Monday, May 28, 2018

The Art of Street Communication


There was a group of people in the main square this morning, shouting and waving flags. There often are. This was supposedly about an ongoing industrial dispute, workers and their company not seeing eye-to-eye.

I wonder, as I often do, who they were expecting to listen to them. I have not followed the details of the dispute, but there is one and they may well be right, or at least, entitled to take action, negotiate, strike, make their case to other people, ask for backing.

But who was listening? Certainly not the people they need to talk to, or anyone who can help them. It is likely they were fooled by union leaders who said this would be useful. It will be, but not to the workers. It might get the union chap in the papers, and help justify his existence and his salary.

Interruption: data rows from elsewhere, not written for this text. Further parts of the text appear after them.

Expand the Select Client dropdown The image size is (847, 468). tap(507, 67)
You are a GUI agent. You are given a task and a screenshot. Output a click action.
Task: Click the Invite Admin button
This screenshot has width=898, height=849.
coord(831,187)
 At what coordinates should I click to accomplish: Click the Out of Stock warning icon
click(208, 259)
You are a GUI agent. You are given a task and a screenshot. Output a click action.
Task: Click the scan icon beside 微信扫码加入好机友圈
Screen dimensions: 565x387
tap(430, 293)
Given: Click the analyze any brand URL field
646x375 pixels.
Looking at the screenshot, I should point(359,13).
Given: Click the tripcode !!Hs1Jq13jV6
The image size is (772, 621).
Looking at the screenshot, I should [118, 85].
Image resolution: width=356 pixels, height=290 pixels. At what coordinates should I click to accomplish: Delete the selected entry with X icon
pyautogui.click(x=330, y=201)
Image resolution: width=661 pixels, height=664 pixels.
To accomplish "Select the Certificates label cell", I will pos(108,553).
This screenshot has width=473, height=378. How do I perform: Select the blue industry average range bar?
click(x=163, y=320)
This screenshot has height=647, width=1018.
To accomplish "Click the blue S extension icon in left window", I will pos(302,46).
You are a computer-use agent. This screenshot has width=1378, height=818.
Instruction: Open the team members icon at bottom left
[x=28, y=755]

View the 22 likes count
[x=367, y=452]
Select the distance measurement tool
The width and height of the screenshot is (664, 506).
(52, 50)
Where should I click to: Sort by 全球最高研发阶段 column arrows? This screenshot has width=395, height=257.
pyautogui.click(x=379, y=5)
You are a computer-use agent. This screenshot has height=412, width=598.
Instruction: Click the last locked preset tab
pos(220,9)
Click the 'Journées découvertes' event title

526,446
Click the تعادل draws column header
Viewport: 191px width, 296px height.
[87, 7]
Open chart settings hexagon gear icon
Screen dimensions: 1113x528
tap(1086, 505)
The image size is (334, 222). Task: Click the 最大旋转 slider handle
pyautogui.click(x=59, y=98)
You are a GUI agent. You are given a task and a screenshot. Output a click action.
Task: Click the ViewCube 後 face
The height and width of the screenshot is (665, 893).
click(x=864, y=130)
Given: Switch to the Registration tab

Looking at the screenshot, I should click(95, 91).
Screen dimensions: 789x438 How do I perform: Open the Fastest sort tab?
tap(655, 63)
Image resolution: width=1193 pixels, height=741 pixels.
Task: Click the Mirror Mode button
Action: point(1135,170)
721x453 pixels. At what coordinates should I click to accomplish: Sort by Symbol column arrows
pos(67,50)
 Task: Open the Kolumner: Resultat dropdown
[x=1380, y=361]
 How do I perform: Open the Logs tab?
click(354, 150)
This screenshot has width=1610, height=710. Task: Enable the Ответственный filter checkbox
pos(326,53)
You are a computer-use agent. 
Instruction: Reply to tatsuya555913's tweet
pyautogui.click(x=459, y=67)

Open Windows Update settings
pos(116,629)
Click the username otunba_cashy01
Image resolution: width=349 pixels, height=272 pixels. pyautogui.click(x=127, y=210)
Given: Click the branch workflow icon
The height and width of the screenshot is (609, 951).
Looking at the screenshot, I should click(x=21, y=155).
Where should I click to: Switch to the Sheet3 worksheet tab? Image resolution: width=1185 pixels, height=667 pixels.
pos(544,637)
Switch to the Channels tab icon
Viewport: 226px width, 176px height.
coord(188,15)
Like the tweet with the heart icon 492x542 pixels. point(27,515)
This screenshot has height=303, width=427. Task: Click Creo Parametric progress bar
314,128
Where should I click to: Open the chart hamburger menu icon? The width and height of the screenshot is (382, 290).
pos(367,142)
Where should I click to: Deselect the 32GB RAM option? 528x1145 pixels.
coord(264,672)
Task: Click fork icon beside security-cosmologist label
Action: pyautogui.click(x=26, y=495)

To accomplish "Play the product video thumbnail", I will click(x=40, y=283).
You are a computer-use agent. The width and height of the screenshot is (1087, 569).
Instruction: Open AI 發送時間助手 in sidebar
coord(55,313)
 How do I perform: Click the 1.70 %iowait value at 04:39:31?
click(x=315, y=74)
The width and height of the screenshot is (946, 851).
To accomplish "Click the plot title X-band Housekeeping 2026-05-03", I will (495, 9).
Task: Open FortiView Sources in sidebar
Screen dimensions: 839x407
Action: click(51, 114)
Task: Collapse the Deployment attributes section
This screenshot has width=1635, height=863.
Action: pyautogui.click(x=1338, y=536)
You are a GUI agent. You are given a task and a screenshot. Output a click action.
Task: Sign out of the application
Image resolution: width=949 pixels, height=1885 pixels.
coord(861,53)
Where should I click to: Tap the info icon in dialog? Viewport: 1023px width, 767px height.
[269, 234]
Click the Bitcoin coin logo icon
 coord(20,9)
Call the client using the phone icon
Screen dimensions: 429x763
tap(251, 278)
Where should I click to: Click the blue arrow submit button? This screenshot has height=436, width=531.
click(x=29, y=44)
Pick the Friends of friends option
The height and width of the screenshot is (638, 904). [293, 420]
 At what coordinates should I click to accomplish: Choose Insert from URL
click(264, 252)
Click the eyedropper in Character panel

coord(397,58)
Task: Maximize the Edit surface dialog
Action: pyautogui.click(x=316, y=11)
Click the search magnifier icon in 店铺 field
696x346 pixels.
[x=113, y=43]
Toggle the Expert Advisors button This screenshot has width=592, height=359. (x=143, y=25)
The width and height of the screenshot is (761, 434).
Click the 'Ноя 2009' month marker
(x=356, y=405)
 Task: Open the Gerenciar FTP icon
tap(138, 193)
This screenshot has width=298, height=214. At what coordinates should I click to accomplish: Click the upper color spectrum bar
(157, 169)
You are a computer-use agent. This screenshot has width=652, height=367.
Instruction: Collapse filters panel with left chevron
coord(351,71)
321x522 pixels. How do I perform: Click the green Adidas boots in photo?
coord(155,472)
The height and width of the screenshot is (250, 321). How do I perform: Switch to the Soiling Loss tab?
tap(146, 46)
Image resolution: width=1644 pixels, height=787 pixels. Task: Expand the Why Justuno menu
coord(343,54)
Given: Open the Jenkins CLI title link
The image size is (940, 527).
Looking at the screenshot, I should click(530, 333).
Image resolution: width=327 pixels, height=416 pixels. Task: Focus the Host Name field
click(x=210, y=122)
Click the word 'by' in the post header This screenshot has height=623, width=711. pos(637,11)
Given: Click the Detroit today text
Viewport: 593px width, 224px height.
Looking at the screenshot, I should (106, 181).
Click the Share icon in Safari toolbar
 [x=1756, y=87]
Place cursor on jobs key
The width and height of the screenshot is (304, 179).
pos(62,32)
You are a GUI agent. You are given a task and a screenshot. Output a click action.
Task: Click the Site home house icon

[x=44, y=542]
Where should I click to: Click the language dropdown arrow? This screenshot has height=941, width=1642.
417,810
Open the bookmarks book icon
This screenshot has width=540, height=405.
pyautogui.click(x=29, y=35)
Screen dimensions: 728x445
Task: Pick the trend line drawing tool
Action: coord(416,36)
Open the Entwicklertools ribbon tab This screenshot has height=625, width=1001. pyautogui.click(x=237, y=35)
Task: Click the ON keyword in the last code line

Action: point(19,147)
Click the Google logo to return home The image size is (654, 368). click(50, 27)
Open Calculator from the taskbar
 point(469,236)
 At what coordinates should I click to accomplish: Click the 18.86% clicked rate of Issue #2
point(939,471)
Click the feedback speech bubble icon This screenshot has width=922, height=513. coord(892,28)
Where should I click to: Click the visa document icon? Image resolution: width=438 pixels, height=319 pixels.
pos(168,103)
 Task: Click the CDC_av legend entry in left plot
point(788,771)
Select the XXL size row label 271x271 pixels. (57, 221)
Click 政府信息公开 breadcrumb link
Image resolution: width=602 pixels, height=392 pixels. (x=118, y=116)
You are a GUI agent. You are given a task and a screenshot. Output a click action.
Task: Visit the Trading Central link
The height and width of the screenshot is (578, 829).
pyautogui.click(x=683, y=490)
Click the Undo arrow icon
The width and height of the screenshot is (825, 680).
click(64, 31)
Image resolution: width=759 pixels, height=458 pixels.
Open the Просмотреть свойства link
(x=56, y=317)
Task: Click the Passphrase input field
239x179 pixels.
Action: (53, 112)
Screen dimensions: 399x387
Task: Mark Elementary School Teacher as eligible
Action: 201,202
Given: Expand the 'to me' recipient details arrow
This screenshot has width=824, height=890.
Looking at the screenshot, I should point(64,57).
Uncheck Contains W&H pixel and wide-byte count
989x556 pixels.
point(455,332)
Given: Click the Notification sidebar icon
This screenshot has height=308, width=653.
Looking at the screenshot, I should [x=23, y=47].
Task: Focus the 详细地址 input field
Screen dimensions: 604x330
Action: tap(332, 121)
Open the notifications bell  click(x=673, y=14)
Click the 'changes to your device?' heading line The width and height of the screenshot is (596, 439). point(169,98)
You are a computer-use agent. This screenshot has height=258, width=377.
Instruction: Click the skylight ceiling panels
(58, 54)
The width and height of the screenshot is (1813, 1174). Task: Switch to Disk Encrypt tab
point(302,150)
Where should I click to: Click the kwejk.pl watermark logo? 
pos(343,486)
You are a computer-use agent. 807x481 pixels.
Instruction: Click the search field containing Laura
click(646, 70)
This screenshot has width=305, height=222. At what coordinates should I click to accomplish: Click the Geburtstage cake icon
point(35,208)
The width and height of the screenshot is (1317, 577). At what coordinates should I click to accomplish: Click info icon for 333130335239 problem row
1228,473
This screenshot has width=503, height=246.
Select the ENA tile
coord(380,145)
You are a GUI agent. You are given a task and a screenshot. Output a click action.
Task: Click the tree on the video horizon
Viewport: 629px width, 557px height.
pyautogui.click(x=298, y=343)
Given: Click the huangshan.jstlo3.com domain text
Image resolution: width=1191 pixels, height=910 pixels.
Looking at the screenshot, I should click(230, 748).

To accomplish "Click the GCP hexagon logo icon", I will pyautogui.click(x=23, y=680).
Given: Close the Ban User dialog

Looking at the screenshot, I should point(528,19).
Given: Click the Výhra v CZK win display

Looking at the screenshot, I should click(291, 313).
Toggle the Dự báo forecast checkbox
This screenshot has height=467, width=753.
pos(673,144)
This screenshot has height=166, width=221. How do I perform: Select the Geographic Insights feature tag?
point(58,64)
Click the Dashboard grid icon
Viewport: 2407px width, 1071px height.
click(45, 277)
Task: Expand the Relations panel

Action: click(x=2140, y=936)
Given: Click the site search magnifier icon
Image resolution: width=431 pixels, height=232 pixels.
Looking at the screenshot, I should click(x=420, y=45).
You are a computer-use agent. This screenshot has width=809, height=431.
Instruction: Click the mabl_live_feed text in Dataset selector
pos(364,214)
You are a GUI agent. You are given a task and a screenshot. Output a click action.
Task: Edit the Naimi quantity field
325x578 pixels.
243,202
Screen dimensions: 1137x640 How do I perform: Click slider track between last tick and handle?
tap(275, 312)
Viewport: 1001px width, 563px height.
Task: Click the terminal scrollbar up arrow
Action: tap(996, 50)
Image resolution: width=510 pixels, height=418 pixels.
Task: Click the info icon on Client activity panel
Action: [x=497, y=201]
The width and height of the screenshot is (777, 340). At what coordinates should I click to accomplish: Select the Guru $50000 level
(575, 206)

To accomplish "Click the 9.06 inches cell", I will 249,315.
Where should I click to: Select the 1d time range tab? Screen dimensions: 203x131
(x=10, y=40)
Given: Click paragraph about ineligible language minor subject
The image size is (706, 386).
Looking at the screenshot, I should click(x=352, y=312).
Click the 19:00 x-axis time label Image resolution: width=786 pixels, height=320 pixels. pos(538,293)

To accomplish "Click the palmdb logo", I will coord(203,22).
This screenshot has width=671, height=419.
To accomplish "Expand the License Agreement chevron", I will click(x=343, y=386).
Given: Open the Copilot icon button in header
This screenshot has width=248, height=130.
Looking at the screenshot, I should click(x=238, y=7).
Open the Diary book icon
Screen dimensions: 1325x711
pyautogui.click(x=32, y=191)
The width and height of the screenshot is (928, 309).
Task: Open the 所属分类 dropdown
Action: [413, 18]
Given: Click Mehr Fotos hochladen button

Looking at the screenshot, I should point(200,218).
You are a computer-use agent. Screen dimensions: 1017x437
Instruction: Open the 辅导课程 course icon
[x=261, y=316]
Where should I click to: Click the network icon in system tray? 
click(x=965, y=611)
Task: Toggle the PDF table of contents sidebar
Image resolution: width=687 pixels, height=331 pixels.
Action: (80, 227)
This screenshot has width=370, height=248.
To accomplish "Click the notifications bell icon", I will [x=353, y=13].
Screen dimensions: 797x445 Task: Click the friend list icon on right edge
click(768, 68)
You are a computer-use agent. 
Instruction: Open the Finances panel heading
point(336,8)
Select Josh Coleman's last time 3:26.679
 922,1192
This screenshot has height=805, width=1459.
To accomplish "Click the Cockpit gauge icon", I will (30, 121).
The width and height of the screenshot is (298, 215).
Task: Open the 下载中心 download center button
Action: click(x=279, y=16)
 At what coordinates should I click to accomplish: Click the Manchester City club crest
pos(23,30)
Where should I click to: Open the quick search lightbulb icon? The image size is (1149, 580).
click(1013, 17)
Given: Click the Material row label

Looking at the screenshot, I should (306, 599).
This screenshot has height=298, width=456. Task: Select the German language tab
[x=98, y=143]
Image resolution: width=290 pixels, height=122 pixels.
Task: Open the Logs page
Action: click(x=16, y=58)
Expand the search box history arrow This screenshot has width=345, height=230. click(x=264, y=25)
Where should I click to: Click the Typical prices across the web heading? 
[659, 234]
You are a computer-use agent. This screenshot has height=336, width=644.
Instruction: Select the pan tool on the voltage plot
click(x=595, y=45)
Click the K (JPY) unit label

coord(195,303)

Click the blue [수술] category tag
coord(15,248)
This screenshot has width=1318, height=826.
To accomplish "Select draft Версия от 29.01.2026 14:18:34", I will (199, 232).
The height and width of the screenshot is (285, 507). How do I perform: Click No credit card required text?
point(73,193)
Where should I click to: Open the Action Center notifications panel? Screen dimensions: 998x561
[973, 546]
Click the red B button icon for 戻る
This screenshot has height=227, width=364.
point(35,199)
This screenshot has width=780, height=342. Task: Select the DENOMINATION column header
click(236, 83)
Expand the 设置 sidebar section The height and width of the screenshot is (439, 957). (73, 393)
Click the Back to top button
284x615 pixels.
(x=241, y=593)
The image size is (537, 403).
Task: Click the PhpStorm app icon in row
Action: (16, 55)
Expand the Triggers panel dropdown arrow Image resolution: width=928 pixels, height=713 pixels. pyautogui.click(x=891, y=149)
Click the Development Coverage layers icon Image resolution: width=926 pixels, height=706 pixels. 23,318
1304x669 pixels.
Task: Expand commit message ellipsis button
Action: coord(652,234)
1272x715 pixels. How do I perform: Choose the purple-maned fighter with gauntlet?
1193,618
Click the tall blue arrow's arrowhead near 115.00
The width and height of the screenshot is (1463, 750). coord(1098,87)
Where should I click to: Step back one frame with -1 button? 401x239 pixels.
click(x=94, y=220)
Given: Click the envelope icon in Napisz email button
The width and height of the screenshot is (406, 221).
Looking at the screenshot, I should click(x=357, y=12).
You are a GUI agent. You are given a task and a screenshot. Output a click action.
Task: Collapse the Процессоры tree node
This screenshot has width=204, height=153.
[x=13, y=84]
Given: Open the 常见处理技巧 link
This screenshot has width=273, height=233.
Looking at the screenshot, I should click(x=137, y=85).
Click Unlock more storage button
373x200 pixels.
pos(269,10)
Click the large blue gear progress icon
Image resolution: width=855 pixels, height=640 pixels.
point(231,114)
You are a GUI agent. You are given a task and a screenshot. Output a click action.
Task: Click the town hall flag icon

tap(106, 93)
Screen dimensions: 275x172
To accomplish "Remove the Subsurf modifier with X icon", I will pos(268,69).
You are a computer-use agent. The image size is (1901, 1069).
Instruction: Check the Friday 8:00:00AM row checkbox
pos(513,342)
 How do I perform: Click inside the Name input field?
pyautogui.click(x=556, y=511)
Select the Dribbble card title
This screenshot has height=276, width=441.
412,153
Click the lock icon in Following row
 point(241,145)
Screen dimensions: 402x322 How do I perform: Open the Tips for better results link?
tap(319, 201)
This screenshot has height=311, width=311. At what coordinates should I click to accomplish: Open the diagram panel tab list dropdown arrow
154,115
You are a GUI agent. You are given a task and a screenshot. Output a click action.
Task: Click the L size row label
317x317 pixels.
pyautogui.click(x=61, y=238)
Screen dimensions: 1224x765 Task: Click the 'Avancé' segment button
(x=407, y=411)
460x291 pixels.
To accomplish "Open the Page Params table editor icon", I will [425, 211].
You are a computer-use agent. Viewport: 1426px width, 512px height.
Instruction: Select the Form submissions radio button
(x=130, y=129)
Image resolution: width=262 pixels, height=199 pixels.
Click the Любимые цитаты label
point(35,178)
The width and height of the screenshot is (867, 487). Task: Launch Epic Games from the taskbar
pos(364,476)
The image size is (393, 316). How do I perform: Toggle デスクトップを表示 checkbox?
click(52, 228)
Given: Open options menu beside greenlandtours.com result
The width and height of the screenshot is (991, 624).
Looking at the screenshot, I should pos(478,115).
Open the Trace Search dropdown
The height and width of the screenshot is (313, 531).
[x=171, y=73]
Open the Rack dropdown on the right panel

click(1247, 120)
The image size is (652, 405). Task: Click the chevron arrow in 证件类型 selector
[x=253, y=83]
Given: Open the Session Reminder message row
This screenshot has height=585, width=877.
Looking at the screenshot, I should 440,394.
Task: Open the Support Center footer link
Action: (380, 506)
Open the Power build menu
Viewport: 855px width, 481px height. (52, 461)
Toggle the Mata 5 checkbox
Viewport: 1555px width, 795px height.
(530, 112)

So who are they talking to? They were surrounded by anti-democratic symbols, communist flags, anarchist flags, republican flags, waved by the usual hairy layabouts who want to be given other people’s money because it’s easier than working (this is a small place, and I know who many of them are). No normal person is going to be drawn to sympathise, or even to learn more about the dispute, which, as I say, may be legitimate, because of the company they keep. ‘They’ are not talking to anyone.

This is a failure of communication, because the message they want to get across is not the one they are in fact delivering. They have not analysed the context sufficiently and so have allowed other people to deliver a message which will do nothing for the workers. The other big question in communication, after ‘What do you have to say?’ is ‘Who do you want to say it to?’ The workers, the ones with a problem that they are trying to solve, did not seem to have worked it out.

This being La Mancha, the shouting and waving finished at 1.30 and they all went off to drink beer. We are civilised people, after all.